The election “in a sense shows the success of this movement,” she said. “And I’m pretty sure that will have a lasting impact.”

This life of writing about discrimination against women comes at a cost, however. “Jila has lost her secure jobs as a journalist and is still under persecution because she has not been intimidated by the repressive authorities and has continued to speak the truth, report on students and women’s activities against all the odds and against all the threats,” Tohidi said.

In 2004, Baniyaghoob began a Web site called Kanoon Zanan Irani (Iranian Women’s Center). The site features content about inequality in laws affecting women, alerts women to proposed new restrictions, and new liaisons between women from different parts of society. It provides a venue for women inside and outside Iran to share their thoughts and ideas about women’s place in Iran today. It also carries reports on working class and poor women as well as ethnic minorities living in central cities and in the far provinces.

The Web site is an invaluable resource for women and reform-minded men, and the government has tried repeatedly to shut it down.

The women’s rights activism and the cutting- edge stories by Baniyaghoob have angered the fundamentalists running Iran, including the conservative clerics.

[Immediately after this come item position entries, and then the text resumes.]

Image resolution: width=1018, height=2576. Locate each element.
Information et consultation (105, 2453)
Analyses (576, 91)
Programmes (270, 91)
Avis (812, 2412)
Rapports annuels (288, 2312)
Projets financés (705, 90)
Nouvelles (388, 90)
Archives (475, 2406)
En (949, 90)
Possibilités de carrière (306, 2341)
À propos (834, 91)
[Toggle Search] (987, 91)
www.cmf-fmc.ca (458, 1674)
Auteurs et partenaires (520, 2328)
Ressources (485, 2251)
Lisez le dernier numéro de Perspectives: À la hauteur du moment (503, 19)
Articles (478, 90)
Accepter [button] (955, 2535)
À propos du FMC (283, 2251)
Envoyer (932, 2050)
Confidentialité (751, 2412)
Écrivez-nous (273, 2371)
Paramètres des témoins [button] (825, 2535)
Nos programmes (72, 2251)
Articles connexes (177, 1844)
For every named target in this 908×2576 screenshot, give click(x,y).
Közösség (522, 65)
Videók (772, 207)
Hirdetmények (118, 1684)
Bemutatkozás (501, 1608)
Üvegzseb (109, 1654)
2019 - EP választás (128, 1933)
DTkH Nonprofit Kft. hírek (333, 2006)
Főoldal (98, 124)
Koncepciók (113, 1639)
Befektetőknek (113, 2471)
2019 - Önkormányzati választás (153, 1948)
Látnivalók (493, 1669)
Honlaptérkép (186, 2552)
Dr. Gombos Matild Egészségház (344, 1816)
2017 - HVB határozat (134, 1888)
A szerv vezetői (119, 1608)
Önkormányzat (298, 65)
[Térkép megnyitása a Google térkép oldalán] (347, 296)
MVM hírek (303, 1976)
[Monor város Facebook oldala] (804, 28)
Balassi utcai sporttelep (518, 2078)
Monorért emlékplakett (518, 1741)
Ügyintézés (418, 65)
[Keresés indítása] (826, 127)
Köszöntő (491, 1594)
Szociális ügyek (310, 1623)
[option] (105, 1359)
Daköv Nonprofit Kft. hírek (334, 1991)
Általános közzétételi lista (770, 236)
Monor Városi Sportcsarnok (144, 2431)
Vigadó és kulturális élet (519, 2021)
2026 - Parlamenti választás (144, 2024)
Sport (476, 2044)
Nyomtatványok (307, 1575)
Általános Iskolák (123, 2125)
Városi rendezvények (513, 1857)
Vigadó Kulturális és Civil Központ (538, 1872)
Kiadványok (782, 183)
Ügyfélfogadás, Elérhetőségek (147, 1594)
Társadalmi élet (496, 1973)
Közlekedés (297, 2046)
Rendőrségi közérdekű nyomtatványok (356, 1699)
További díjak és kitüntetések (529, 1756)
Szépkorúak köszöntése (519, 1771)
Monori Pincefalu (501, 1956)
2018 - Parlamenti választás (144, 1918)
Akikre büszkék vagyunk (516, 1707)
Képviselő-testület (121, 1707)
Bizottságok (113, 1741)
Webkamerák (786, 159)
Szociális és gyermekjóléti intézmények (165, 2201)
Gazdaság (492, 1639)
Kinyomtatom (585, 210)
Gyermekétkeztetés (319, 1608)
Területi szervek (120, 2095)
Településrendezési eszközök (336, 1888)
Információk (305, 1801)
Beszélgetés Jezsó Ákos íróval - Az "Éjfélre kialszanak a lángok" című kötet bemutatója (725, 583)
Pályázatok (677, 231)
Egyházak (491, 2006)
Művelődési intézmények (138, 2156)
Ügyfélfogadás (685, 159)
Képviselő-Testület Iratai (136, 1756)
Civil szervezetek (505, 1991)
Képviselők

Some say that the women dissidents have had an impact on President Ahmadinejad. After he claimed he had won reelection, he named three women to his cabinet, something unheard of since before the 1979 Islamic revolution when the tide began to turn against women.

What happens next remains unclear. This could be a last hurrah for the hardliners and, if so, then the moderate clerics and other political figures will start to speak out against them with more force. The opposite also could occur,with the government increasing its efforts to shut down all protests, silence all disparate voices.

That may not be possible, however, partly because of people like Jila Baniyaghoob.

Peggy Simpson is a freelancer based in Washington, D.C.

Jila Baniyaghoob is the second Courage in Journalism Award winner from Iran, following Shahla Sherkat (2005). Parisa Hafezi from Iran won the 2011 award.